● **GOALS**
A. In the passage on field sobriety tests, what purpose is given for requiring a person to perform physical coordination tests? Answer in one or two sentences.
B. Extend the passage on field sobriety tests, starting after its final paragraph.

[Start SOURCE PASSAGE]

Field Sobriety Tests

See also: Forthwith Under Section 254


Testing for presence of alcohol or a drug

(2) If a peace officer has reasonable grounds to suspect that a person has alcohol or a drug in their body and that the person has, within the preceding three hours, operated a motor vehicle or vessel, operated or assisted in the operation of an aircraft or railway equipment or had the care or control of a motor vehicle, a vessel, an aircraft or railway equipment, whether it was in motion or not, the peace officer may, by demand, require the person to comply with paragraph (a), in the case of a drug, or with either or both of paragraphs (a) and (b), in the case of alcohol:

(a) to perform forthwith physical coordination tests prescribed by regulation to enable the peace officer to determine whether a demand may be made under subsection (3) or (3.1) and, if necessary, to accompany the peace officer for that purpose; and
(b) to provide forthwith a sample of breath that, in the peace officer’s opinion, will enable a proper analysis to be made by means of an approved screening device and, if necessary, to accompany the peace officer for that purpose.

[End SOURCE PASSAGE]
[Start INFORMATION SUPPLIED]

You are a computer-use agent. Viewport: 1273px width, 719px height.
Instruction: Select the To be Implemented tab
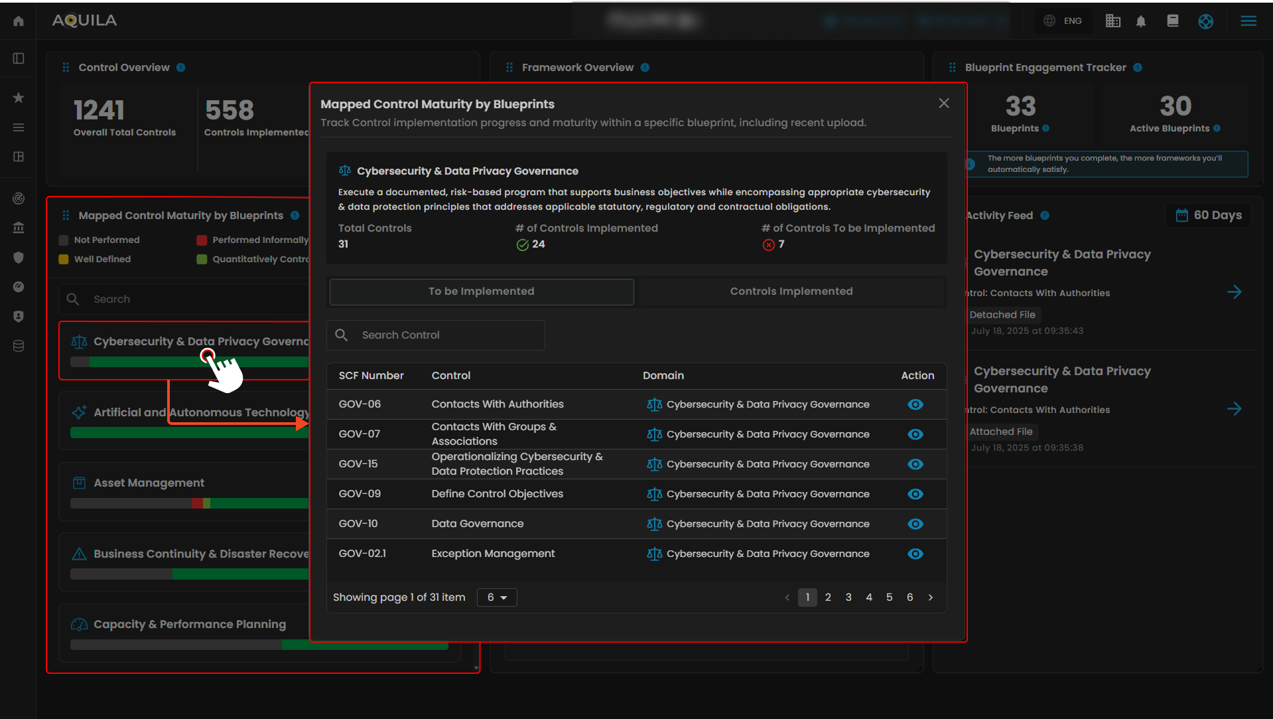point(481,291)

[End INFORMATION SUPPLIED]

● **RESULTS FOR THE EXERCISE**
A. The tests enable the peace officer to determine whether a demand may be made under subsection (3) or (3.1).

B.
R.S., 1985, c. C-46, s. 254; R.S., 1985, c. 27 (1st Supp.), s. 36, c. 1 (4th Supp.), ss. 14, 18(F), c. 32 (4th Supp.), s. 60; 1999, c. 32, s. 2(Preamble); 2008, c. 6, s. 19.


Note up: 254(2)

Section 254(2.1) permits the police to make a video recording of the test:


Video recording

(2.1) For greater certainty, a peace officer may make a video recording of a performance of the physical coordination tests referred to in paragraph (2)(a).
R.S., 1985, c. C-46, s. 254; R.S., 1985, c. 27 (1st Supp.), s. 36, c. 1 (4th Supp.), ss. 14, 18(F), c. 32 (4th Supp.), s. 60; 1999, c. 32, s. 2(Preamble); 2008, c. 6, s. 19.


Note up: 254(2.1)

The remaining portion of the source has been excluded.